All powder samples without exceptions were consolidated in vacuum at 1600 °C under a vertical pressures ranging between 19.6 to 38.2 MPa for 5 min. The total amount of the powder samples obtained after each RBM time was consolidated into 6 bulk samples with equal dimension of diameter (15 mm) and aspect ratio (1:1). During the sintering process, the temperature of the die was monitored and measured, using a pyrometer system, as displayed in Fig. 1(g).

It should be emphasized that the actual processing temperature of powder consolidation by SPS can be quite different from the measured value by the pyrometer (Ref 12, 13). This is because the pyrometer measures the temperature at a niche in the die which is neither exactly on the sample surface nor in the surface interior. In addition, the measured temperature presents an average value and gives no indication of the local temperature that can actually exist between the particles.

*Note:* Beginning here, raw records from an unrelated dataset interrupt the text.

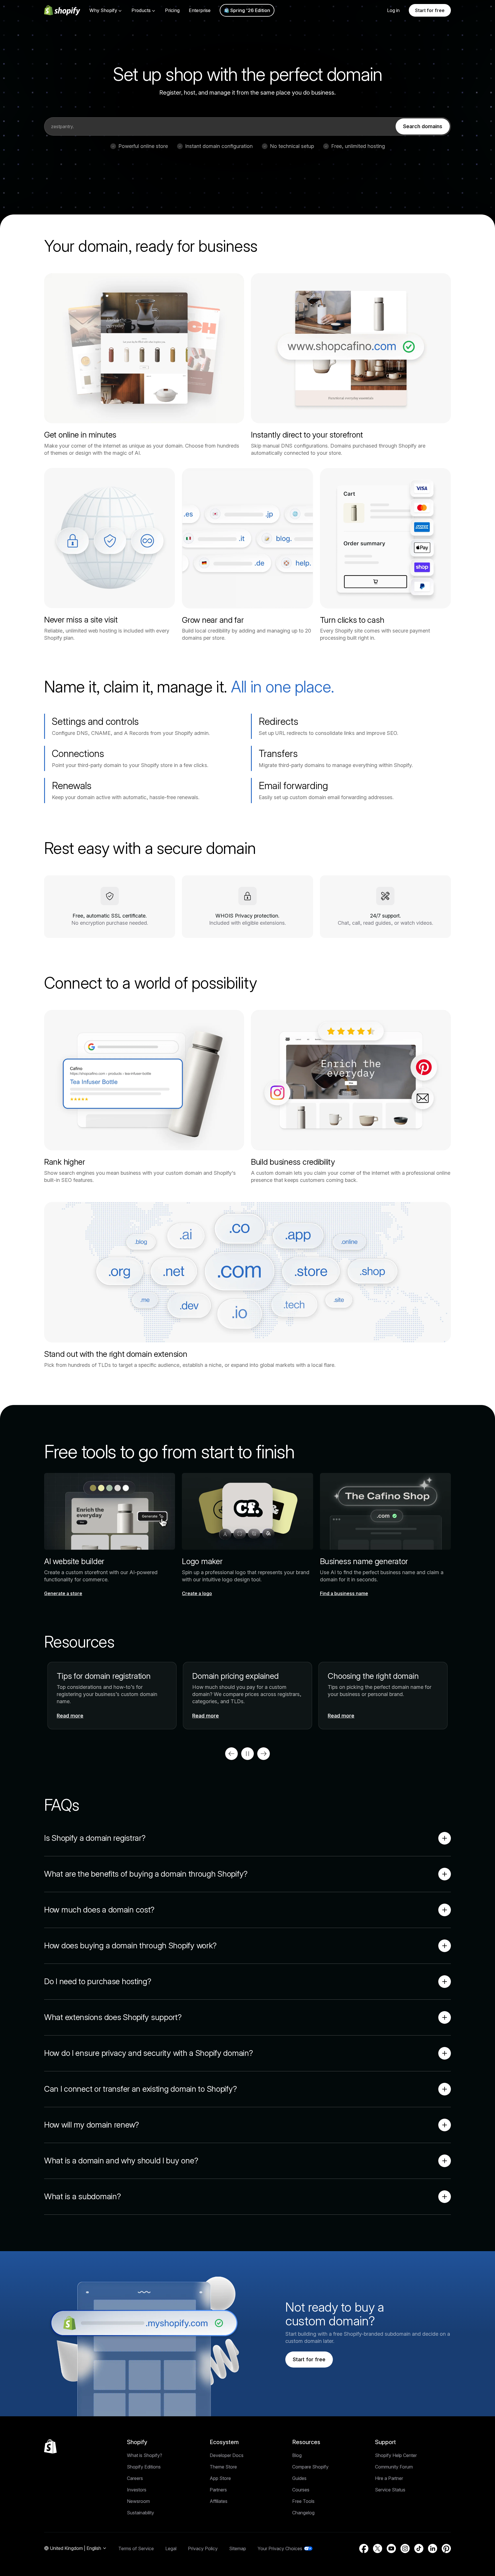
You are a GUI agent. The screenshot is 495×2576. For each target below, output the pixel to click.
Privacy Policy (203, 2548)
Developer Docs (226, 2455)
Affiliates (218, 2501)
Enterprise (200, 10)
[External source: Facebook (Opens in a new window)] (363, 2548)
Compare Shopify (310, 2467)
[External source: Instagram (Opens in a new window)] (405, 2548)
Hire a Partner (389, 2478)
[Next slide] (263, 1753)
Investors (136, 2490)
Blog (297, 2455)
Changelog (303, 2512)
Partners (218, 2490)
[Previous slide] (231, 1753)
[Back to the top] (50, 2446)
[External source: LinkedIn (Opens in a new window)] (432, 2548)
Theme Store (223, 2467)
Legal (170, 2548)
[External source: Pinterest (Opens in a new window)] (446, 2548)
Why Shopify (103, 10)
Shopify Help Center (396, 2455)
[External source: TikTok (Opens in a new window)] (418, 2548)
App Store (220, 2478)
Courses (300, 2490)
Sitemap (237, 2548)
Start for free (430, 10)
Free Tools (303, 2501)
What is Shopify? (144, 2455)
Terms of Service (136, 2548)
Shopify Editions (144, 2467)
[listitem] (247, 1695)
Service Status (390, 2490)
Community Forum (394, 2467)
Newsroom (138, 2501)
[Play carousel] (247, 1753)
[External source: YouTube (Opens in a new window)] (391, 2548)
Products (141, 10)
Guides (299, 2478)
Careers (135, 2478)
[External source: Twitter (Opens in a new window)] (377, 2548)
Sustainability (140, 2512)
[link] (423, 126)
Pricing (172, 10)
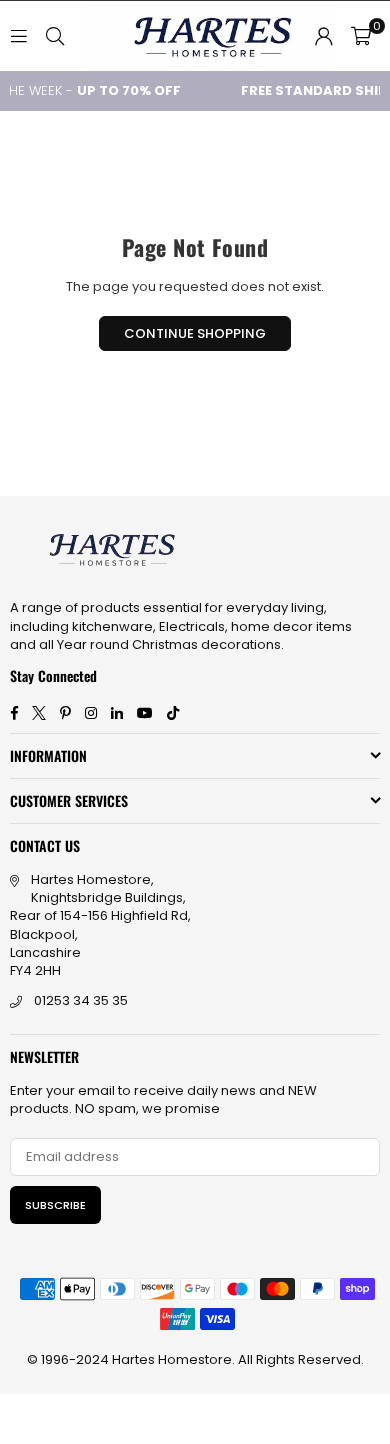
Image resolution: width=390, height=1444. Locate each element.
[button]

Characterization Techniques

To monitor the progress of the gas-solid reaction conducted in the RBM vial, all of the ball-milled Ti powder samples obtained after various stages of RBM were carefully analyzed by different techniques. The average crystal structure of all samples was investigated by means of x-ray diffraction (XRD) with CuKα radiation, using a 9 kW Intelligent x-ray diffraction system, provided by SmartLab-Rigaku, Japan. The local structure of the ball-milled powders at the nanoscale was studied by 200 kV field emission high-resolution transmission electron microscopy/scanning transmission electron microscopy (HRTEM/STEM) system supplied by JEOL-2100F, Japan. The local (~5 nm) composition of the nanocomposite powder samples was investigated by energy-dispersive x-ray spectroscopy (EDS, Oxford Instruments, UK) equipped with the HRTEM/STEM system. For the bulk samples obtained by SPS, TEM samples were prepared by the ION Slicer, EM-09100 IS system, provided by JEOL to get a circular sample with a diameter of 3 mm and a thickness of 100 nm. The morphological properties of the powders obtained after different ball milling times and their corresponding SPSed bulk samples were investigated by a 15 kV field emission scanning electron microscope (FE-SEM, JSM-7800F, Japan). The hardness of the compacted samples (~10 mm in diameter) was investigated, using a conventional Vickers indenter with a load of 5 kg. The hardness values reported subsequently are averaged from 60 indentation measurements obtained from 6 individual samples for each RBM time. The wear properties indexed by the coefficient of friction for the as-consolidated bulk samples were investigated at ambient temperature in dry mode, using a pin-on-disk machine, provided by Microtest, Spain). A 10-mm-diameter ball made of composite WC/Ni was used as pin, where the applied load and disk speed were kept constant at 200 N and 150 rpm, respectively. The densities of the consolidated samples were determined by Archimedes’ principle, using water immersion. Some mechanical properties of the consolidated samples were determined by nondestructive testing using an impulse excitation technique, ASTM-E-1876-99 (IMCE nv, Belgium).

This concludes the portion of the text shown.